(A.K.A. hot graduates sightings)
All those upperclassmen boys that high school girls had giant crushes on (even if they were the older siblings of one of their classmates) have to come back home during the summer at some point. Whether they are working at their dad's office, or hanging for a week before their pièce de la résistance trip to Europe, if you're home too, you're bound to run into them.
And oggle because college has only made them better looking.
Stop oggling! They don't remember you! Who do you think you are? They have a girlfriend waiting for them back at Yale/Dartmouth/UVA/Davidson/UCLA. And you're the same age as their younger brother/sister!!
Ok, now breathe... in... and out... There you go. Now they turned, you won't run into them... uh oh. Did they just walk into Starbucks/Haagen Daz/Louie's Pizza?
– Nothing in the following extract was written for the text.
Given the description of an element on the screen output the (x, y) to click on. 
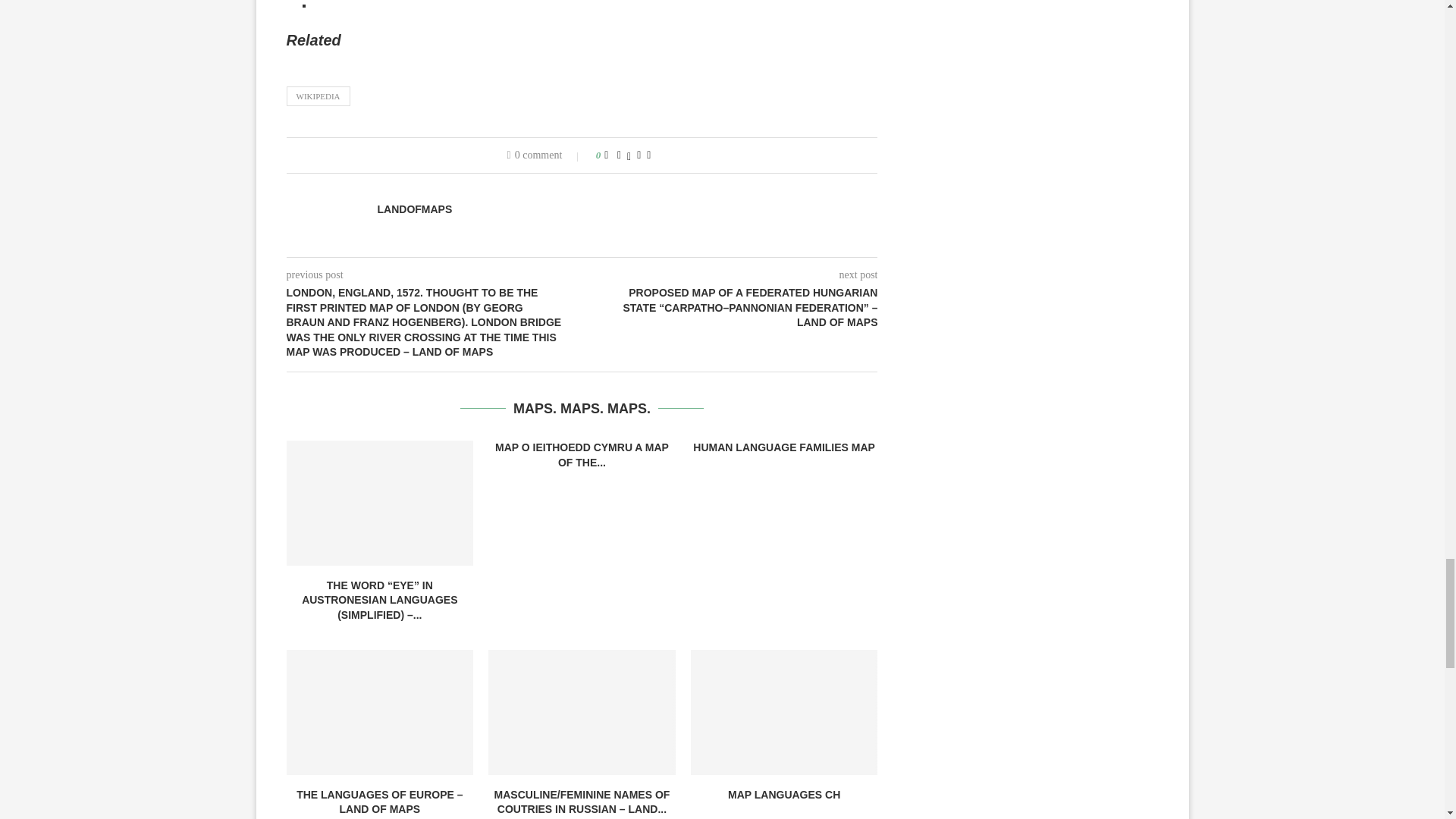
Author landofmaps (414, 209)
Map Languages Ch (783, 711)
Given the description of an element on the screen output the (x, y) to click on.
Because you were going there too. And now you have to wait in line behind them... and stare at the equally handsome back of their head.
Oh no, they turned around! Shit, shit, look somewhere else, anywhere else! ...What - what was that? A smile? They - they really did recognize you. Well, of course, you have the most perfect ponytail in chorus/band/trig class. Go on: smile back! Do it, do it! Ugh, they're already looking away again. And that was the! lamest smile you've ever given anyone. What are they gonna think of it? That you haven't changed at all since you were fourteen?! Great...
Wait, here's your chance again, they're looking your way while waiting for their coffee/ice cream/pepperoni slice. Are they gonna say something to you: "Hi?", "What's up?" Smile again and... and... moment passed. They didn't even notice. Now they're leaving. Damn it, you totally just made a fool of yourself. As usual.
Who are you looking at? This has definitely never happened to me.